### TASK TO COMPLETE
Extract the portion of the AP World History article from "Teachers and students" to "previous 9,200 years.", copying it word for word.

Every year, hundreds of thousands of high school students take Advanced Placement history classes in pursuit of prestige and college credit. Although classroom teachers have some autonomy in these courses, the goal for students is to succeed on a standardized nationwide test developed, distributed, and evaluated by the College Board, a non-profit governing body. In May, the College Board announced a radical change to AP World History: Instead of covering 10,000 years of human history, the new course would begin at the cusp of the European colonial era, in 1450 C.E. They might as well have just said that world history didn’t really begin until Christopher Columbus, Atlantic slavery, and the North American genocides.
Teachers and students were outraged. A video of a testy exchange between Trevor Packer, senior vice president of Advanced Placement at the College Board, and educators concerned about the changes, has been viewed over 10,000 times on YouTube—pretty remarkable numbers for what’s basically a curricular Q&A. The College Board defended its decision by explaining in a statement that the “scope of content” in the original class was “simply too broad,” requiring teachers “to sacrifice depth to cover it all in a single year.” Still, recognizing the serious pushback, in mid-July the College Board released its new recommendation: Start the class at 1200 C.E. and create a second AP class covering the previous 9,200 years.
It’s a weird solution that smacks of a public relations move. The College Board had touted the virtues of its slow, deliberative process in arriving at the new 1450 curriculum, then abruptly reversed course. Moreover, it still leaves the 9,000-years class subject to all the challenges of covering so many millennia—if anyone actually teaches it.
There’s a better way, and the key is understanding that the College Board isn’t entirely wrong. It’s not possible to cover 10,000 years (or 9,200 years) in a single class, and no one should try to do so. But instead of yanking world history into a Eurocentric framework, or arbitrarily picking the weirdly irrelevant date of 1200, why not take this opportunity to do something better? Specifically, let’s stop emphasizing the need to “cover” the past, meaning building courses around specific historical dates and events, and instead build a curriculum that centers the real work of history: asking questions, marshaling evidence, making arguments, and learning how to learn.

(Stored data entries)
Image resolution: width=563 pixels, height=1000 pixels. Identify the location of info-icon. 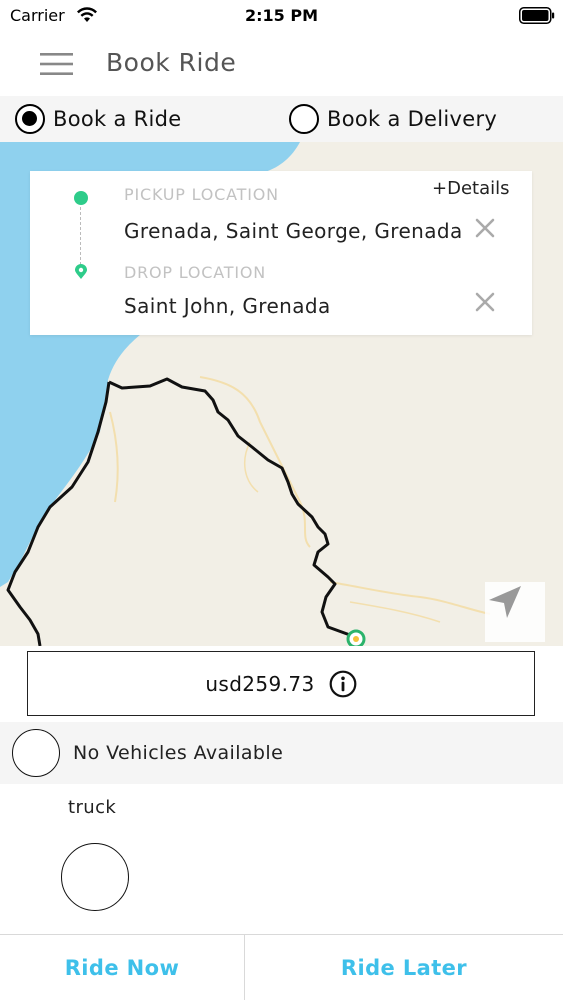
(343, 684).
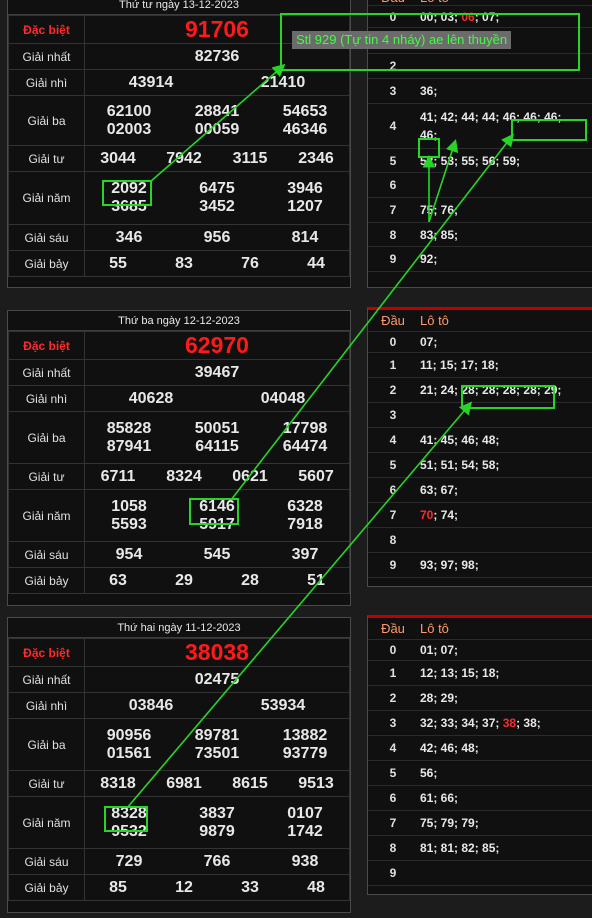  What do you see at coordinates (305, 735) in the screenshot?
I see `prize-number: 13882` at bounding box center [305, 735].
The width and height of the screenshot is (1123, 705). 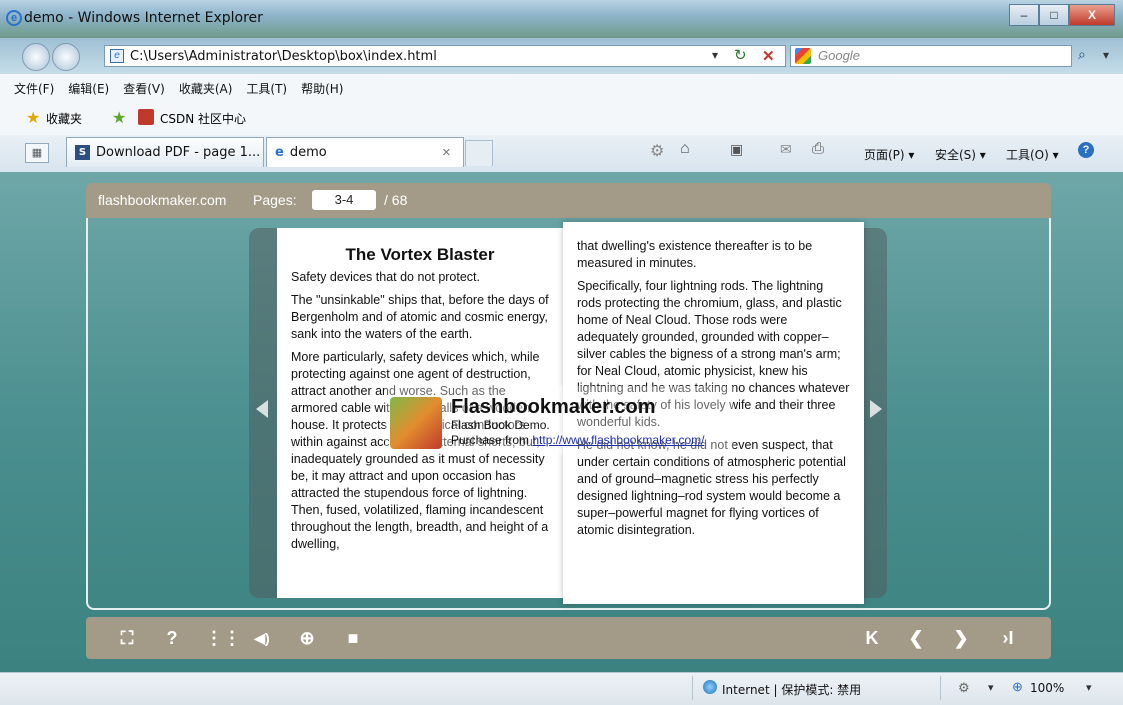 What do you see at coordinates (961, 638) in the screenshot?
I see `next-page-icon: ❯` at bounding box center [961, 638].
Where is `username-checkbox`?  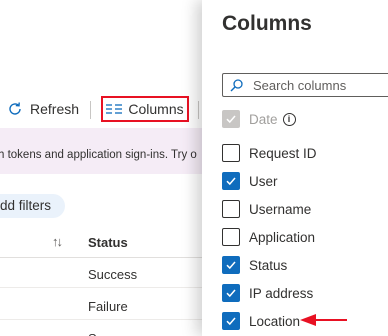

### RESPONSE TO THIS TASK
Teachers and students were outraged. A video of a testy exchange between Trevor Packer, senior vice president of Advanced Placement at the College Board, and educators concerned about the changes, has been viewed over 10,000 times on YouTube—pretty remarkable numbers for what’s basically a curricular Q&A. The College Board defended its decision by explaining in a statement that the “scope of content” in the original class was “simply too broad,” requiring teachers “to sacrifice depth to cover it all in a single year.” Still, recognizing the serious pushback, in mid-July the College Board released its new recommendation: Start the class at 1200 C.E. and create a second AP class covering the previous 9,200 years.